The mandatory compliance date of Aug. 1, 2009, has finally arrived for implementing the Identity Theft Red Flags Rule, issued by the Federal Trade Commission ("FTC") and federal banking regulators pursuant to the Fair and Accurate Credit Transactions Act.

The Red Flags Rule requires "financial institutions" and "creditors" that hold "covered accounts" to develop and implement a written Identity Theft and Prevention Program. The program must provide for identification, detection and response to patterns, practices, or specific activities - known as "red flags" - that could indicate identity theft. The FTC delayed enforcement of the Red Flags Rule twice due to confusion and uncertainty about who, precisely, is covered by the rule.

For purposes of the rule, a "financial institution" includes a bank, savings association, and credit union, and any person that directly or indirectly holds a transaction account belonging to a consumer. A "creditor" is any entity that regularly extends or renews credit or arranges for others to do so and includes all entities that regularly permit deferred payment for goods and services. The broad scope given to the term includes entities that have not previously considered themselves creditors, nor previously been under the jurisdiction of the FTC. Entities subject to the rule include those that permit payment after products are sold or services rendered, which may encompass entities such as health care providers, other professional services vendors, non-profit organizations, as well as retailers and a wide range of businesses that invoice their customers.
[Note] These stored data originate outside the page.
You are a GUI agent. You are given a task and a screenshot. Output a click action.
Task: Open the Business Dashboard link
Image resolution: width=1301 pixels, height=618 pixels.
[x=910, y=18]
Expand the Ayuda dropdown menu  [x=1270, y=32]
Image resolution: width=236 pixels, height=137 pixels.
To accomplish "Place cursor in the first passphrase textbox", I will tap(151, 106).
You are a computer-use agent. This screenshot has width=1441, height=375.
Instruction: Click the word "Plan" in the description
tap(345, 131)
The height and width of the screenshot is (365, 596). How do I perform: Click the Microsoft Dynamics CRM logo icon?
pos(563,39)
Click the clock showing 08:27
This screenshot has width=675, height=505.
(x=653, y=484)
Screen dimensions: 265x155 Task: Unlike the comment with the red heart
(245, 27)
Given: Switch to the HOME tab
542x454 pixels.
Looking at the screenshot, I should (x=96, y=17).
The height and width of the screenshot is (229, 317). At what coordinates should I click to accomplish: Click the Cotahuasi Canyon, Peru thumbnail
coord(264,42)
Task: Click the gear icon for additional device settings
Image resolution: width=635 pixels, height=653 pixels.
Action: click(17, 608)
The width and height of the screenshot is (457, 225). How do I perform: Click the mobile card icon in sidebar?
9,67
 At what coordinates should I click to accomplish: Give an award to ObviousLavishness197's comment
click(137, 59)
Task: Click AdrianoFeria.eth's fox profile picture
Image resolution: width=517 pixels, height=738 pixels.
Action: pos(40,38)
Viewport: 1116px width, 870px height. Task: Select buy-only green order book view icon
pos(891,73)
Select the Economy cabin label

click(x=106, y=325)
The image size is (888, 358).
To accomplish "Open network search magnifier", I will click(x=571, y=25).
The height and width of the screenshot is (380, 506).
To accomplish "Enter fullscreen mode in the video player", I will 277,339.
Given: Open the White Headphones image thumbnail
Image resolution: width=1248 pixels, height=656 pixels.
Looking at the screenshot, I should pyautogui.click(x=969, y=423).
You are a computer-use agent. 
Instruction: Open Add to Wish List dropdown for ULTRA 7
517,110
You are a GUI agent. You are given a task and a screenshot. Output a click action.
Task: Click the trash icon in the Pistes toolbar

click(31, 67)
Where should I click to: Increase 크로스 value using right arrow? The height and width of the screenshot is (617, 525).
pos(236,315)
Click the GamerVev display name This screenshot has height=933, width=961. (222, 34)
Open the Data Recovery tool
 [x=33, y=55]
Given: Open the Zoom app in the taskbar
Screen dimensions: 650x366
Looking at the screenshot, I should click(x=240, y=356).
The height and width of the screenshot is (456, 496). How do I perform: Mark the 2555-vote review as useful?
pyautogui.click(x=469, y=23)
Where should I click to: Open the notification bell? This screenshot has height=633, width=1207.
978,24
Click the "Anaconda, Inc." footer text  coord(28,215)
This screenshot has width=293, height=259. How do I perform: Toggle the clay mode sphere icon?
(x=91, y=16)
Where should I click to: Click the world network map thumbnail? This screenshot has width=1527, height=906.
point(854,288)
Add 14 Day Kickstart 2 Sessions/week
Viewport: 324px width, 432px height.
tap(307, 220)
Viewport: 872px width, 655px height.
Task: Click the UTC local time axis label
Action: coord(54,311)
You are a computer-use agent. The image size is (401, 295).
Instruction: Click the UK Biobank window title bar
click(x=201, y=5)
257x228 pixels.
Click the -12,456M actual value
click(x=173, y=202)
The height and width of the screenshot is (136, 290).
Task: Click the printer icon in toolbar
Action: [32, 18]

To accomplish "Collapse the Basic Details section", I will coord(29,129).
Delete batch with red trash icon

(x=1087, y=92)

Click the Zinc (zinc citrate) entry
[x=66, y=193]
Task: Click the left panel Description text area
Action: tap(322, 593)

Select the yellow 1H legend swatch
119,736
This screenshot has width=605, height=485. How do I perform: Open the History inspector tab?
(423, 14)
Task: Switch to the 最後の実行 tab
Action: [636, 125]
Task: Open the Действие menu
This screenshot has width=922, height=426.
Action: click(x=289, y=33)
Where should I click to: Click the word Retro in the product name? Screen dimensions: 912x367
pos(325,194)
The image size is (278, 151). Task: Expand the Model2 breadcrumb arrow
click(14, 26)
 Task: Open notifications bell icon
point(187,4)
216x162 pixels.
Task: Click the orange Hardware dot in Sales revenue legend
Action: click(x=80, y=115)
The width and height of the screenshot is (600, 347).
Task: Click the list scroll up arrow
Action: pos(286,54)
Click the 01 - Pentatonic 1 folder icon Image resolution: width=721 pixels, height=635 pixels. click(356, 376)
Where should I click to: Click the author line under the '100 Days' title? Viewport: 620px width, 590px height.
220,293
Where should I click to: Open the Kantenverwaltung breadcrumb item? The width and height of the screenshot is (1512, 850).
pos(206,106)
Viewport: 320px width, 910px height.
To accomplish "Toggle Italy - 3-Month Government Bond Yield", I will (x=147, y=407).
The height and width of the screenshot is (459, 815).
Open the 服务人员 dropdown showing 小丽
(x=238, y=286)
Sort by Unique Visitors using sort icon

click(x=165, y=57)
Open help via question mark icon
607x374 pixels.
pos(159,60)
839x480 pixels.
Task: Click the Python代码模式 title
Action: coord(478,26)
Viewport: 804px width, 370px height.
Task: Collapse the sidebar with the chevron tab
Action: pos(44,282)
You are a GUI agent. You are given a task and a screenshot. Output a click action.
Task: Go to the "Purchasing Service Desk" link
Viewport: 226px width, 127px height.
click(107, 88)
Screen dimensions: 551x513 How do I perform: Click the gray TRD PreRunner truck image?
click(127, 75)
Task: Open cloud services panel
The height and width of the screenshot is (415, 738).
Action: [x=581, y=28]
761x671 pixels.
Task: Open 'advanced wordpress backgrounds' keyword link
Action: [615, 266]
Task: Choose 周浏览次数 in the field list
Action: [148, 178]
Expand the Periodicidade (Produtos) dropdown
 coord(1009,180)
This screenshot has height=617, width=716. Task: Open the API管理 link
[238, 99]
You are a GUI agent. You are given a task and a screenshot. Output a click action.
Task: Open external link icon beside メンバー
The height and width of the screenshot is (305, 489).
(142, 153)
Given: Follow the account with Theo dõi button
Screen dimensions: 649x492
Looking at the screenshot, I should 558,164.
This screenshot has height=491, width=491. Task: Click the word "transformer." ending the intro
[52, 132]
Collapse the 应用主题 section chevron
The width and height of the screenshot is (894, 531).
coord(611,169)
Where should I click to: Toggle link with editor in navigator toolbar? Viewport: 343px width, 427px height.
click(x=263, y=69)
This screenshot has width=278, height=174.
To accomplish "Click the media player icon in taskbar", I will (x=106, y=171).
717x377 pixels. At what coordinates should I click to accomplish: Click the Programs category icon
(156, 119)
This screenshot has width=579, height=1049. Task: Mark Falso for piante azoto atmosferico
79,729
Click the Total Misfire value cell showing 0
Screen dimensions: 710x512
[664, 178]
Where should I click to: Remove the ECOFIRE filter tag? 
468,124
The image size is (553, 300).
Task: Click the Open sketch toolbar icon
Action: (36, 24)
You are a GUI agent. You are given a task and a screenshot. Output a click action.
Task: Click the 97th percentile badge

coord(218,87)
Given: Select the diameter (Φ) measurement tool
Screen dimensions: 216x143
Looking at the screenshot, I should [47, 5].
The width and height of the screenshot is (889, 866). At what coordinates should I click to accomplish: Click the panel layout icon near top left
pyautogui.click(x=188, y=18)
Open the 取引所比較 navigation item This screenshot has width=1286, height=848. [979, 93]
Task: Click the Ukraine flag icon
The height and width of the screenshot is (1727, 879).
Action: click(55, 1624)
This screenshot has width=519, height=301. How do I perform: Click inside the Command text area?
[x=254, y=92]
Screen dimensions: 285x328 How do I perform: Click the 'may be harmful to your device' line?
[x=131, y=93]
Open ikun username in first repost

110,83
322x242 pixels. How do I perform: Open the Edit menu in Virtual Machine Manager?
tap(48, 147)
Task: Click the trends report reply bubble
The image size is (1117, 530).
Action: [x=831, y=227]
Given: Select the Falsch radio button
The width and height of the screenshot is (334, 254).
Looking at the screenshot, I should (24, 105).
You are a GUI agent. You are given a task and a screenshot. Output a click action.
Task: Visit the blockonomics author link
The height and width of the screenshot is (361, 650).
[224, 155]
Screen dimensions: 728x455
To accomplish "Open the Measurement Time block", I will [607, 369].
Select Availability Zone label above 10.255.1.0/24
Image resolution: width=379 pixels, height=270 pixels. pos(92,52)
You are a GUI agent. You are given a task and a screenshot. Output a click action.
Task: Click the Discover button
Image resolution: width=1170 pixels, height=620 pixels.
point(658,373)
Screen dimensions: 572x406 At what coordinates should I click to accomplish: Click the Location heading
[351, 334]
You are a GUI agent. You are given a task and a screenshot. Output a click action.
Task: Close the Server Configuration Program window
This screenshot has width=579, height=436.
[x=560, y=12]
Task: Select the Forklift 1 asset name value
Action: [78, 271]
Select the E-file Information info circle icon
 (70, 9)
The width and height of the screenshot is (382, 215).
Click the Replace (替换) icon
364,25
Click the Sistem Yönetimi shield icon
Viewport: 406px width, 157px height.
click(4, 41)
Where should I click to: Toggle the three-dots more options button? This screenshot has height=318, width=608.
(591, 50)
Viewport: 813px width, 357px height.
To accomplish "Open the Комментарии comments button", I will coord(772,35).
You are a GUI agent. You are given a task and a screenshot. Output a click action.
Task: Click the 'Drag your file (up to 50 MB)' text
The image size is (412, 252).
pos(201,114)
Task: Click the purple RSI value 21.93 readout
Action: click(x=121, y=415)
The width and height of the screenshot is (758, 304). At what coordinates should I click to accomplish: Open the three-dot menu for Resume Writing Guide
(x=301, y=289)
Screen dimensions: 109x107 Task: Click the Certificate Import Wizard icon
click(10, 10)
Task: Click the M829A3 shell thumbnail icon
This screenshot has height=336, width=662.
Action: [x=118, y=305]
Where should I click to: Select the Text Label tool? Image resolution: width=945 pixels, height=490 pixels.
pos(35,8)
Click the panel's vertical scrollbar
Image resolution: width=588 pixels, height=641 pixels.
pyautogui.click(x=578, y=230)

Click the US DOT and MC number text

Once the determination is made that the entity is a financial institution or creditor, a decision must then be made about whether it possesses a "covered account." The term "covered account" encompasses two types of accounts: one is an account maintained primarily for personal, family or household purposes that involves or is designed to permit multiple payments or transactions; and the second includes any other account for which there is a foreseeable risk of identity theft. This second type is a risk-based definition and each creditor must make its own determination on whether its accounts meet the definition. FTC's guidance on the second type of account provides that the entity should conduct a risk evaluation that considers the methods it employs to open its accounts, or access its accounts, as well as its previous experience with identity theft.

The Red Flags Rule is meant to be flexible and provide a covered entity with the opportunity to design and implement a program that is appropriate to its size and the nature of its operations. Therefore, a large company with several types of accounts may need a complex program, while a small, low-risk business may be able to adopt a streamlined program. Regardless of the nature of a business, the programs must include five elements:

  • Identification of Red Flags. Identify relevant patterns, practices, and specific forms of activity that are red flags signaling possible identity theft. Consider the nature of the business and the type of identity theft to which it might be vulnerable.
  • Detection of Red Flags. Establish policies and procedures to detect the identified red flags.  
  • Responses to Red Flags. Include prevention, mitigation, and appropriate actions once red flags are detected.  
  • Periodic Review and Updating. Address how management will periodically re-evaluate and update, where necessary, to address new and evolving threats. This includes re-evaluation to determine whether changes in the business have caused the entity or account to fall under the purview of the Red Flags Rule.  
  • Administration of Program. The program must be approved by the Board of Directors, or if the entity does not have a board, by a senior-level manager. It must specify who is responsible for implementing and administering the program including approving necessary changes. Finally, it must include appropriate training for staff.  

The obligations of an entity to comply with the Red Flags Rule also apply even if the entity outsources parts of its operations. Therefore, the entity must specify how it will ensure and monitor compliance with the program by the external service providers.

Failure to comply with the rule can subject the covered entity to civil penalties that have now been raised to $3,500 for each knowing violation. It is likely that each covered account not protected pursuant to the rule would constitute a violation. Despite the FTC's effort to clarify the coverage of the Red Flags Rule, the continued ambiguity in the definition of "creditor" may expose many companies to the risk of civil penalties. Additionally, failure to comply with the rules may result in exposure to claims under state consumer protection laws and civil lawsuits.

It is, therefore, essential that entities correctly determine whether they fall under the definition of "financial institution" or "creditor" and if so, whether they maintain "covered accounts." Entities so designated should design and implement appropriate identity theft prevention programs. Even in the absence of legal obligation, implementing a program containing elements of the rule would help companies mitigate the risk of identity theft and reduce their overall exposure.